What the task asks >>
Copy out the entries below word for word, leaving out the pictures.

Exercise data >>

[Begin]

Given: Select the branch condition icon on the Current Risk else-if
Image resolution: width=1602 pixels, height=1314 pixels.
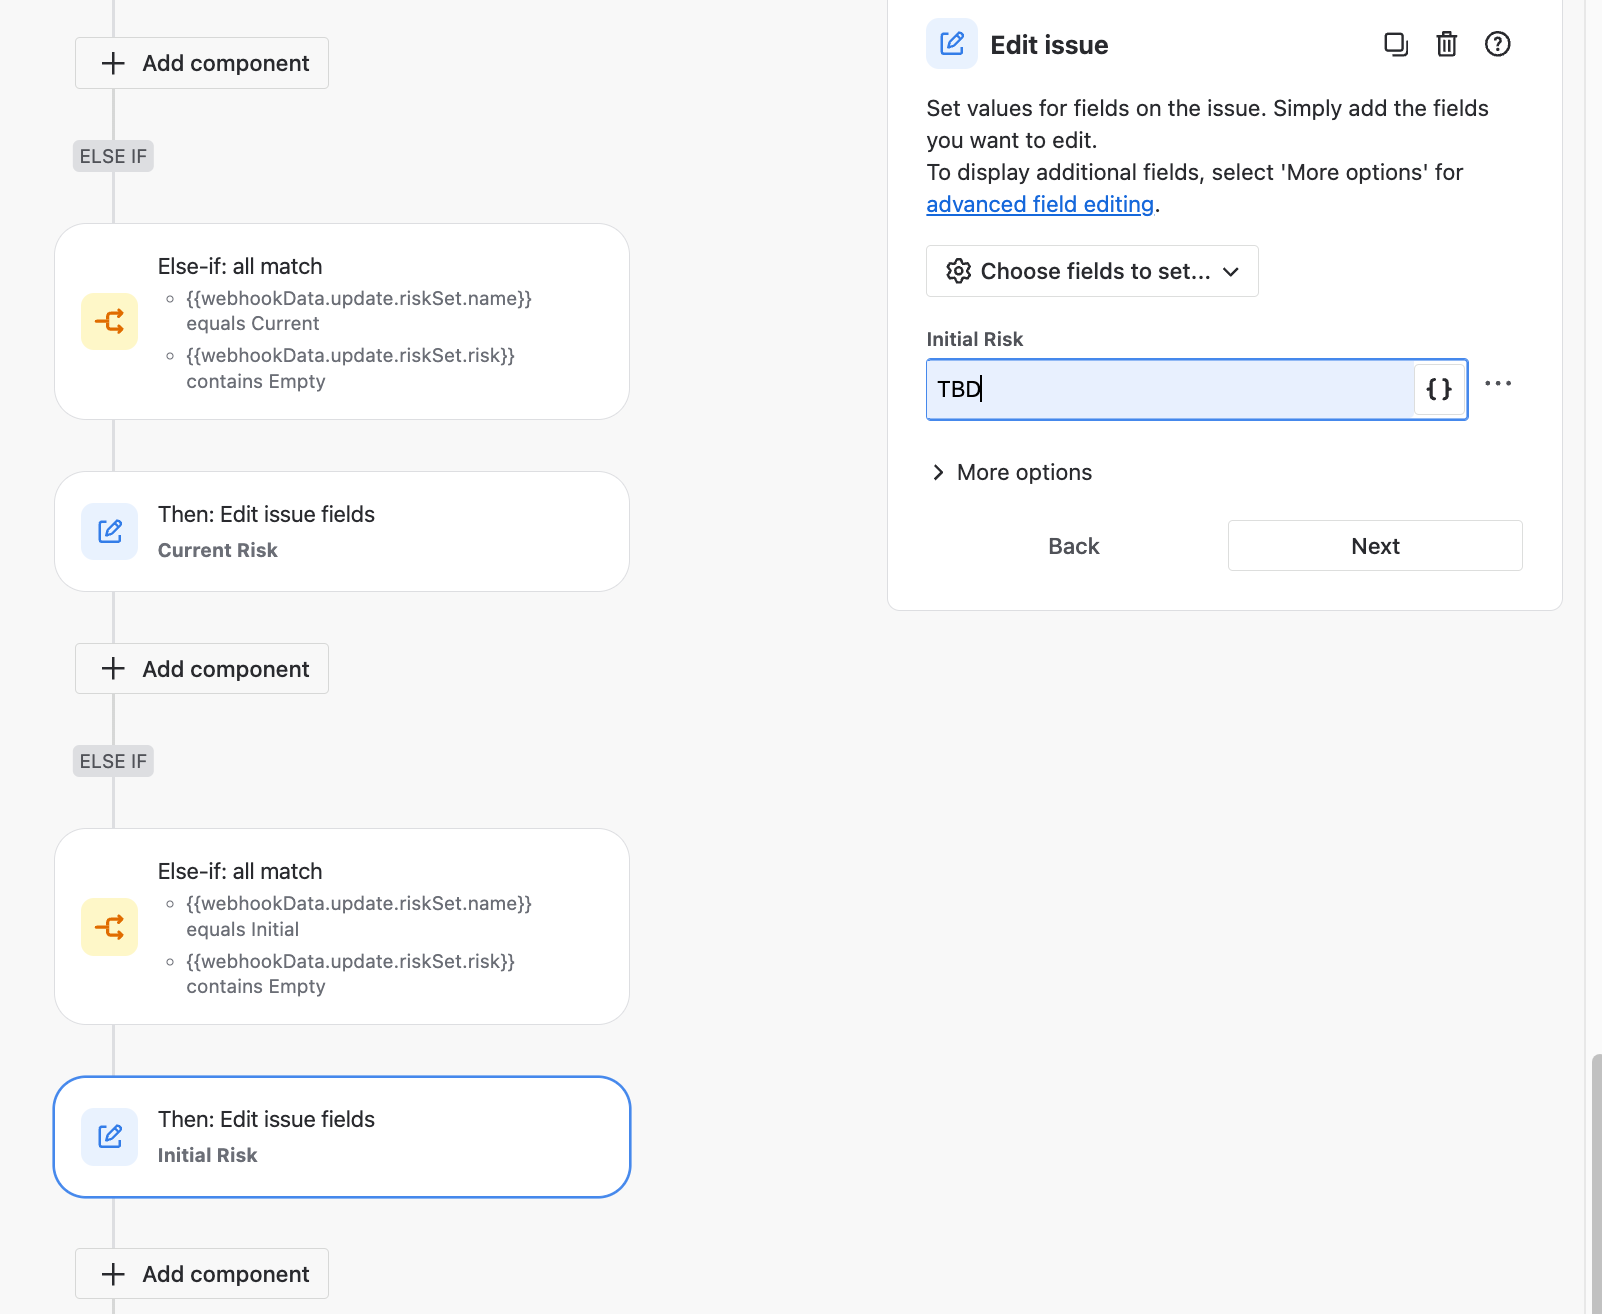Looking at the screenshot, I should point(109,321).
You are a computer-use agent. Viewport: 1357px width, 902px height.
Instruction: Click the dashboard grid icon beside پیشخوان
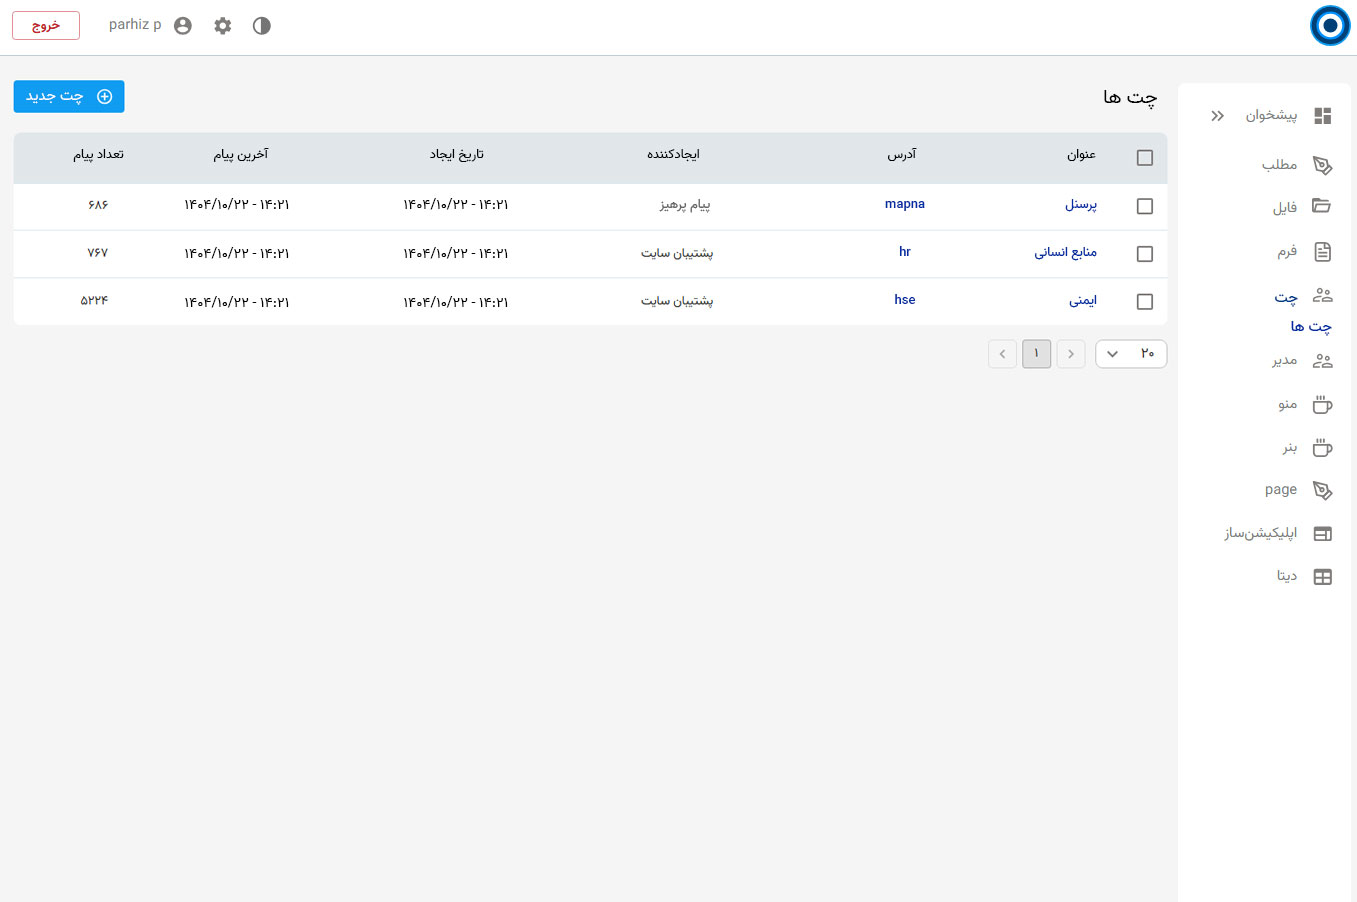pyautogui.click(x=1322, y=116)
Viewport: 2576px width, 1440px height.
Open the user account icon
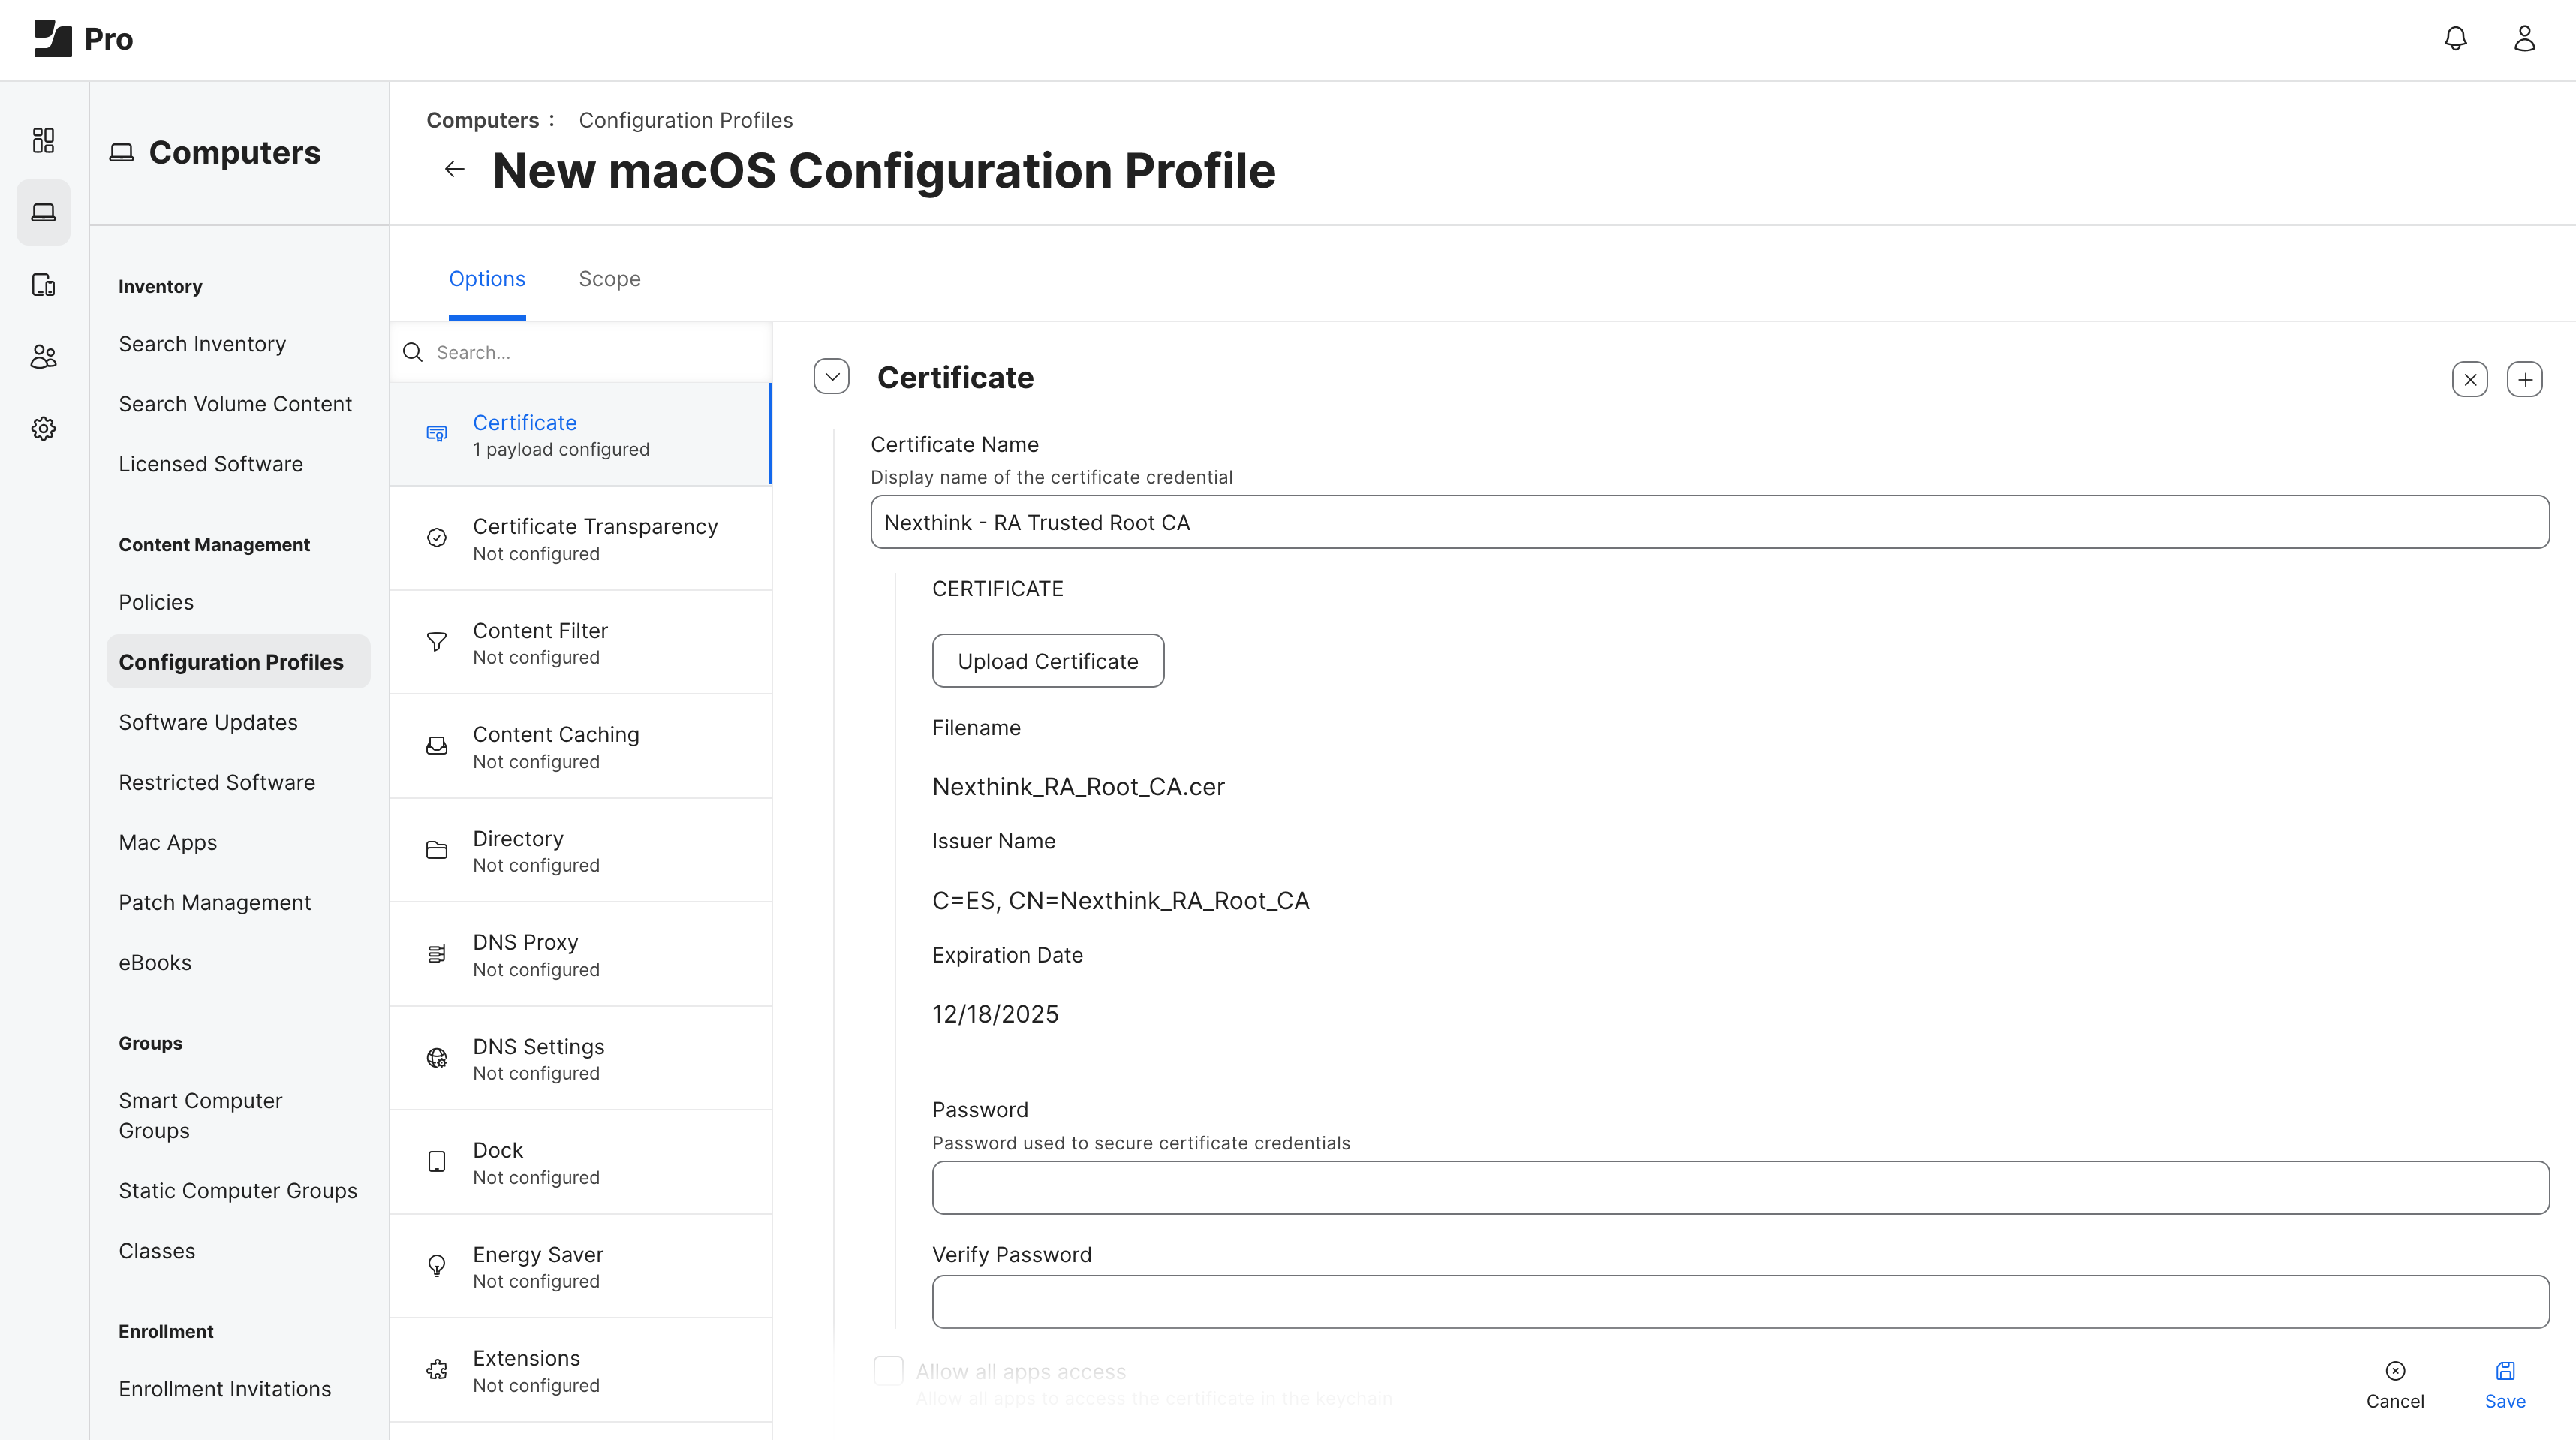tap(2524, 39)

[End]

Correct output >>
Given: Select the branch condition icon on the Current Risk else-if
Image resolution: width=1602 pixels, height=1314 pixels.
Looking at the screenshot, I should point(109,321).
You are a computer-use agent. Viewport: 1357px width, 902px height.
Instruction: Click the dashboard grid icon beside پیشخوان
pyautogui.click(x=1322, y=116)
Viewport: 2576px width, 1440px height.
Open the user account icon
tap(2524, 39)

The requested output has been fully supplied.